Big John's weekly view
14:26, 14 Jul 2012
John Kelly
There aren’t too many redemptive stories in cycling, particularly if you’re a rider who has chosen the dark path of doping in the past. So to experience redemption twice is special. Nine years ago, David Millar won a time trial stage at the Tour de France and convinced himself that, having doped to do it, it was normal because everyone else was at it. In that era, doping was as necessary to compete as having the right diet or equipment was.
Millar served his ban, came back to race clean and now, finally, after years of scandal after scandal, it appears that the right cyclists are winning. The ones who blew the lid of the peloton’s omerta and are instigating changes of mindsets so it’s now at least possible to believe you can win without cheating. And, more importantly, that if you don’t win, the chances are you were beaten by a clean athlete.
Nine years ago also, at the same Tour, Lance Armstrong stunned even cycling’s most avid watchers with a display of power, will and ferocity when he attacked his greatest rival, Jan Ullrich, haven twice fallen from his bike on one of the Tour’s most gruelling climbs. Phil Liggett and Paul Sherwen, the commentators who seem to think there has never been a problem with doping in the sport, said with a sense of awe: “This is unbelievable.” With the US Anti-Doping Agency charging the seven-time Tour champion with using drugs, and with so many of his former colleagues detailing instances of being in his presence when he allegedly doped, maybe it was too good to be true.
In Armstrong’s time, anyone who attempted to take a stand against the dopers was not just ostracised but ridiculed and treated as a laughing stock. It seems extraordinary that the Texan could chase down
Filippo Simeoni, who was no threat to his general classification, without provoking the most intense scrutiny as to why he did it. It simply doesn’t happen that the leader of the Tour chases down every break. It was arguably the most outrageously public display of the inner workings of the peloton in the Tour’s history. It was as if Armstrong was the corrupt sheriff of a lawless town and he was goading those who thought things should change.
In Millar’s autobiography, Racing Through the Dark, there is a quote from the bishop’s eulogy at the funeral of Marco Pantani: “The man is greater than his victories and defeats. The man is worth more than the cyclist. In the champion beats the heart of a boy, a heart that needs normality and that cannot be sacrificed at the altar of exploitation.” Millar and Bradley Wiggins -- who holds what should be an unassailable lead in the overall standings -- are striking blows for the “bread and water” cyclists in a Tour that has seen less frenzied, incessant attacks than during the Armstrong era. Certainly, the feeling that there was no hope for cycling after Pantani won the 1998 ‘Festina scandal’ Tour is slowly being eroded.
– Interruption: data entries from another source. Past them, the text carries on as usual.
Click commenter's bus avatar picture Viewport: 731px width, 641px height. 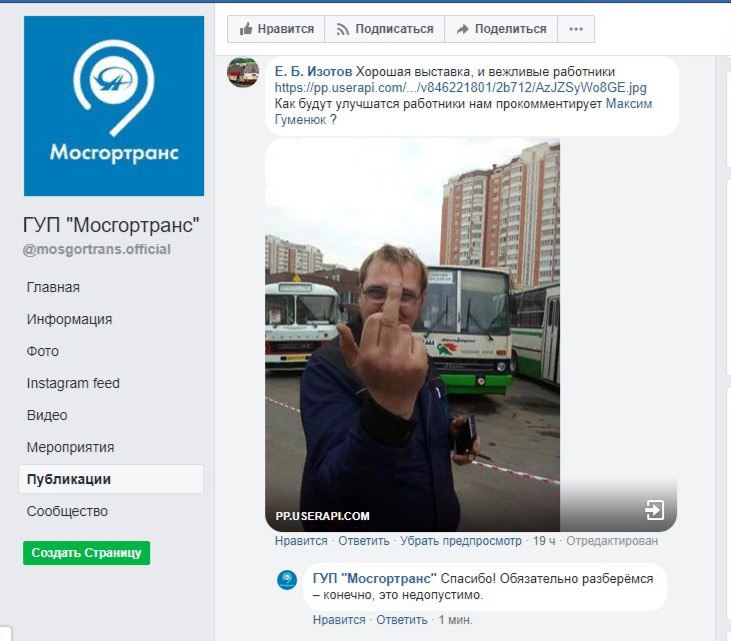pyautogui.click(x=243, y=72)
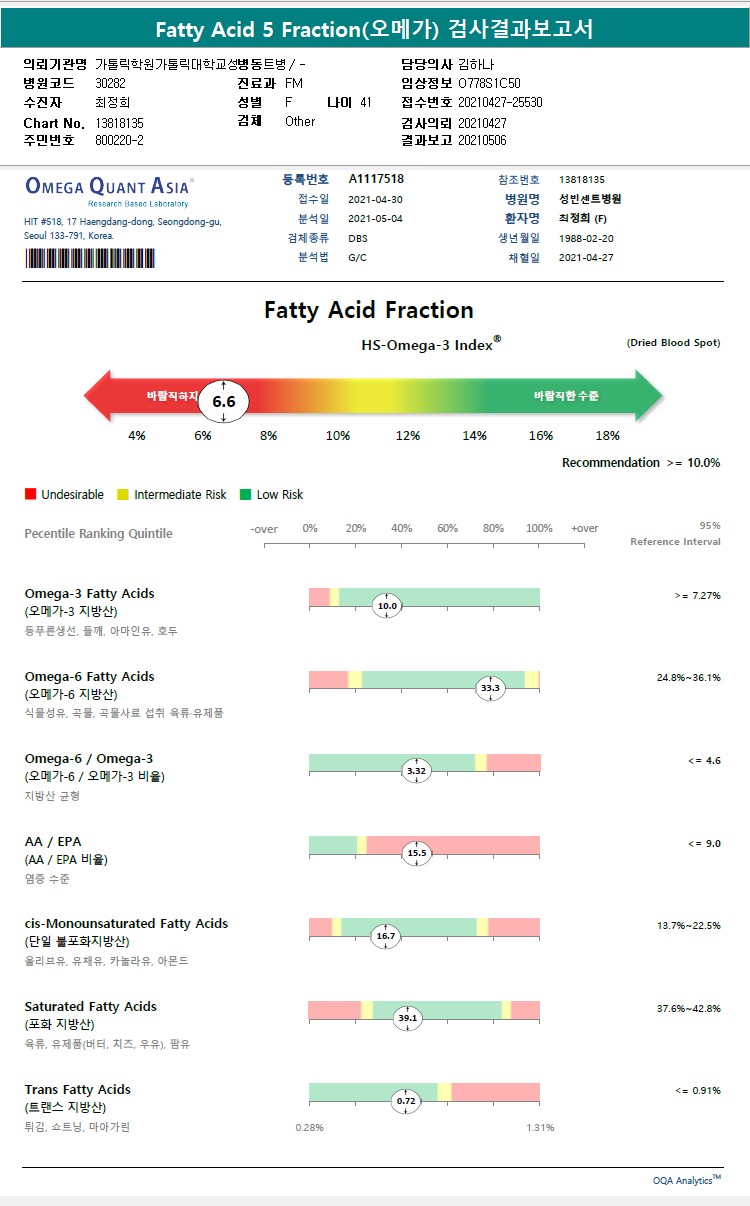
Task: Click the Trans Fatty Acids label
Action: pos(77,1089)
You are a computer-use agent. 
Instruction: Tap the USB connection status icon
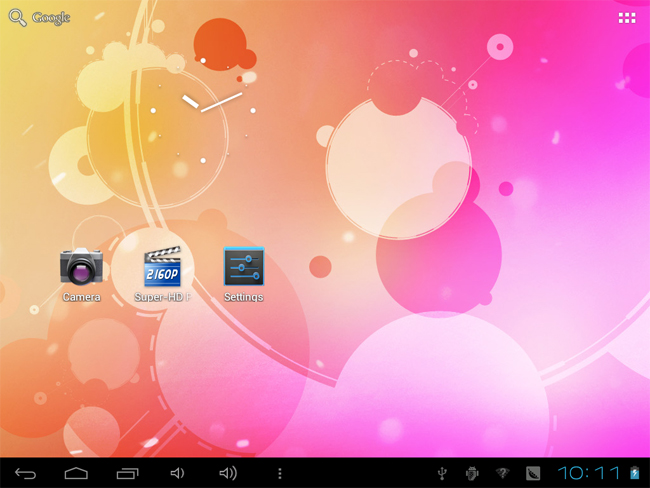(442, 473)
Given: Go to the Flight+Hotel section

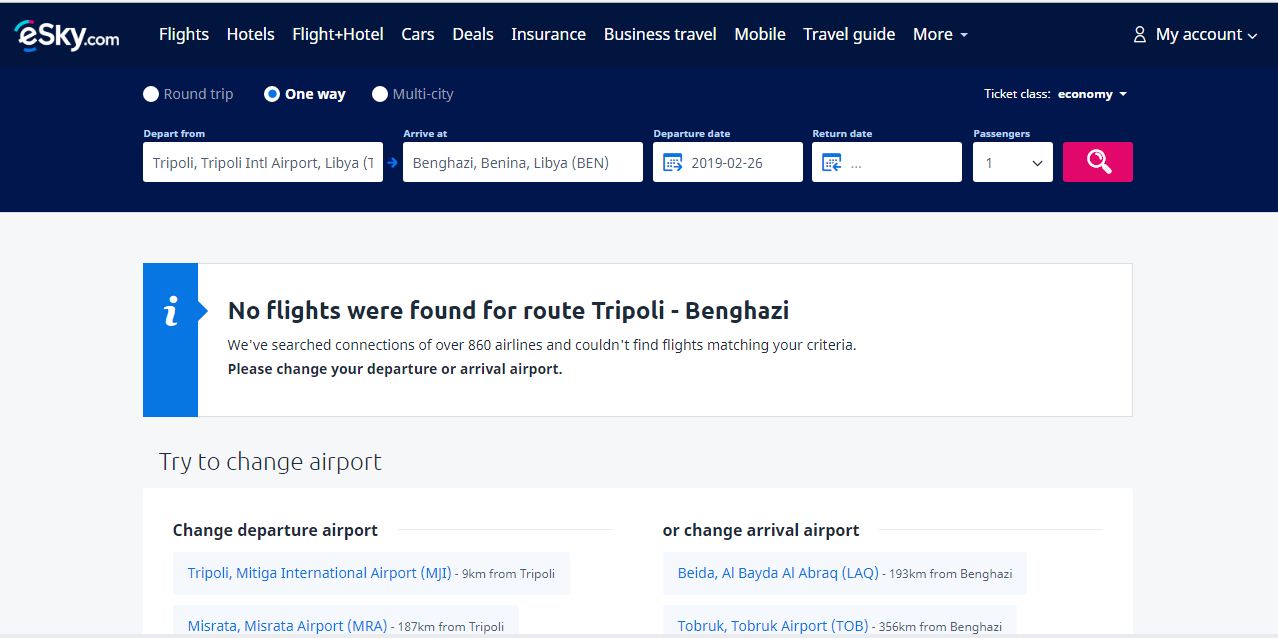Looking at the screenshot, I should point(337,34).
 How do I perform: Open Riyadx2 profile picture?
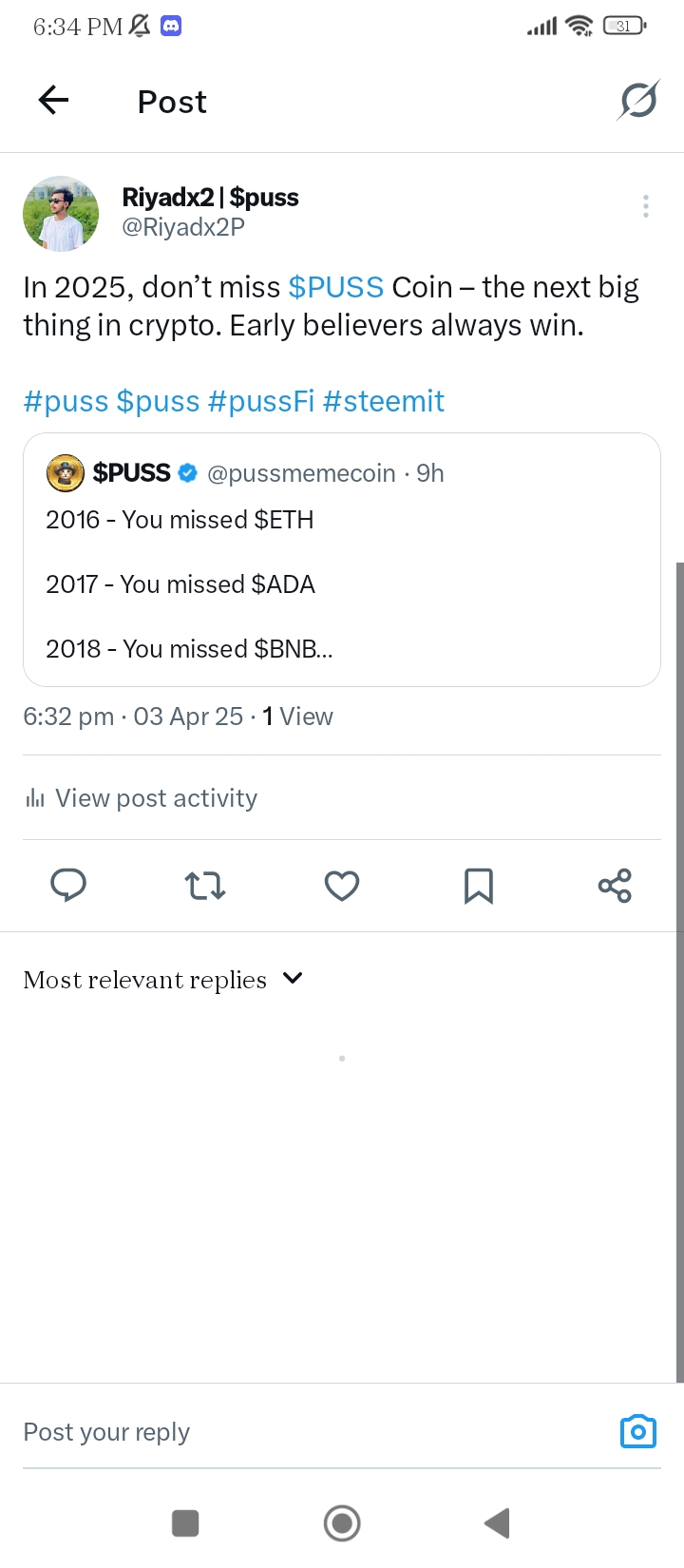(x=61, y=214)
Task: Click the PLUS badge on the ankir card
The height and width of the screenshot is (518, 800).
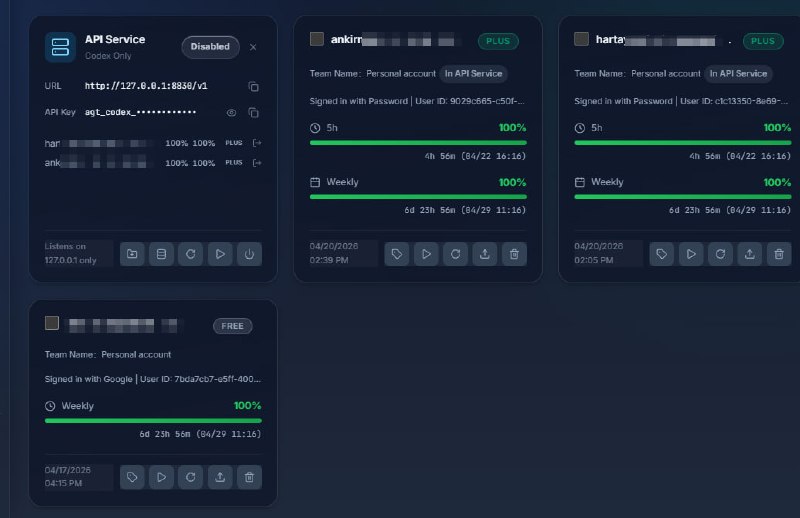Action: pyautogui.click(x=498, y=41)

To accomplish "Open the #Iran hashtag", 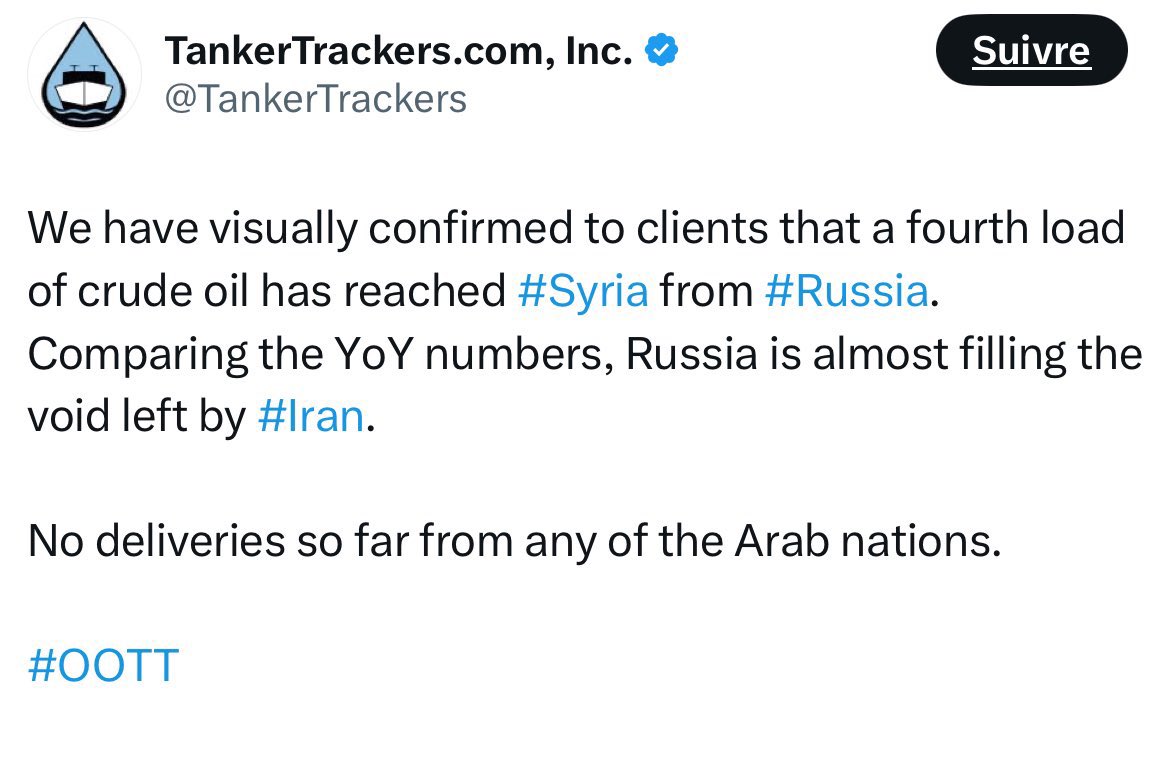I will [311, 417].
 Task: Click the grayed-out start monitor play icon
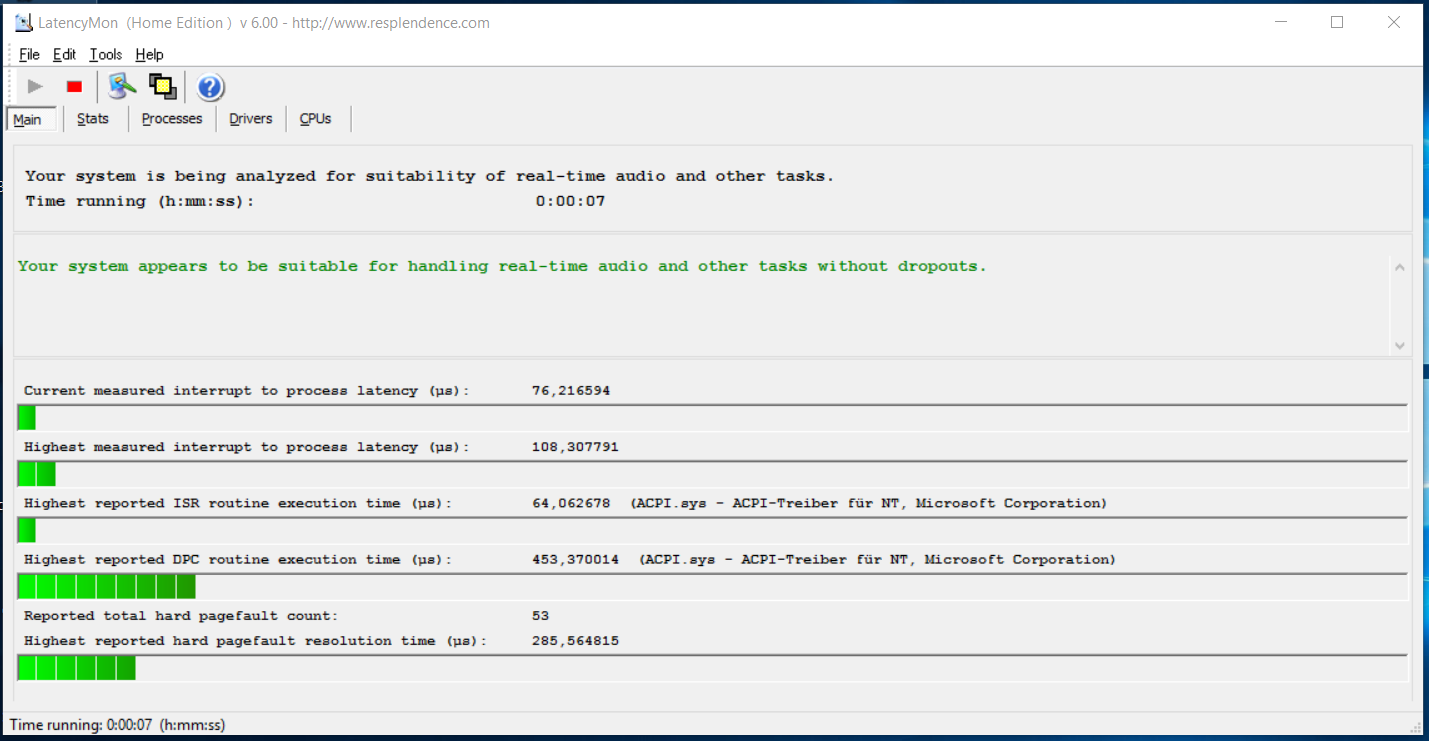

Paul Kimmage has recently raised doubts that Wiggins’ Team Sky haven’t been as transparent as they promised and during the week the British cyclist reacted with fury to questions about doping. It was a depressing reminder of the spat between Kimmage and Armstrong before the Tour of California in
2009. The question immediately sprang to mind: Why doesn’t he just condemn it? He answered that in a compelling column in the
Guardian yesterday. He couldn’t have been more vehement in his opposition to drug-taking and the carnage it would wreak on his career and his life if he were to make that choice.
Armstrong’s main defence is that he has been the most-tested athlete in the world and has never returned a positive test. But Marion Jones never tested positive either and she was one of the most doped-up athletes women’s sprint racing has ever seen. If he was clean he could have unambiguously opposed dopers, derided them and called them out as the cheats they were. But he never, ever did this.
Millar and Wiggins have. Floyd Landis has too but his credibility has been questioned, and rightly so. But read the transcript of the extraordinary seven-hour interview he did with Kimmage and it is difficult not to be struck by the details he discloses, the articulacy of his recounting of events and the vehemence of his argument. Evidence for and against Armstrong may be heard in autumn and it will be a glimpse back into the sport’s dark days at a time when cyclists such as Wiggins, Millar and Cadel Evans are helping to usher it through a new dawn. At least that’s the hope. If it turned out that those who have been most vocal in the anti-doping war were hiding something, it would be difficult to see how the sport could ever recover from it.
With Dwain Chambers and Cian O’Connor set to compete at the Olympics, Millar’s re-emergence as a stage winner has added another shade of grey to a debate that is never black and white. If a confessed cheat comes back to win clean, maybe it does more for the sport than banishing them for good might. In all cases, though, it requires a leap of faith that doesn’t always clear the doping abyss.
Millar and Wiggins, though, are having to deal with the legacy of those years when Pantani, Ullrich, Basso, Rasmussen, Landis and countless others went over mountains as if they were nothing more than inconvenient speed-bumps. But, as spokespeople for the fight against doping, they make compelling cases for the credibility of a sport that has itself for years being seeking redemption.